Relapses with Rituximab Maintenance in ANCA-associated Vasculitis Save
Real-world, retrospective study of microscopic-polyangiitis (ΜPA) and granulomatosis-with-polyangiitis (GPA) patients shows that rituximab (RTX) maintenance was associated with 25% risk of relapse and that lower relapse rates was seen with RTX plus cyclophosphamide treatment.
Retrospective cohort included newly-diagnosed/relapsing GPA/MPA patients examined clinical outcomes based on induction and maintenance regimens. Primary endpoint was time-to-relapse.
From a total of 101 patients (48% females, 69% GPA, median age: 63 years, follow-up 294.5 patient-years), there were 30 total relapses (57% being major) in 24 patients (24%, IR 10.2/100 patient-years).
Relapse rates according to clinical feature:
- Kidney involvement (adjusted-Hazard-Ratio 0.20; 95% CI: 0.06–0.74, p= 0.016)

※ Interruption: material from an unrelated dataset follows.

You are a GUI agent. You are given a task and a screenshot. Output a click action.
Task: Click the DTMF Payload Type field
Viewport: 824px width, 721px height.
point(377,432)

- Prior induction with RTX plus cyclophosphamide (vs RTX monotherapy: aHR = 0.02; 95% CI: 0.001–0.43, p= 0.012)
- Shorter time-interval until complete-remission (aHR = 1.07; 95% CI: 1.01–1.14, p= 0.023)
Overall they recorded 17 serious-infections (IR 5.8/100 patient-years), 11 COVID-19 hospitalizations (IR 3.7/100 patient-years), 4 malignancies (IR 1.4/100 patient-years), 6 cardiovascular-events (IR 2/100 patient-years) and 10 deaths (IR 3.4/100 patient-years).
In this study of ANCA-associated vasculitis, lower relapse rates were seen in those with kidney involvement, induction with RTX plus cyclophosphamide and earlier achievement of complete-remission.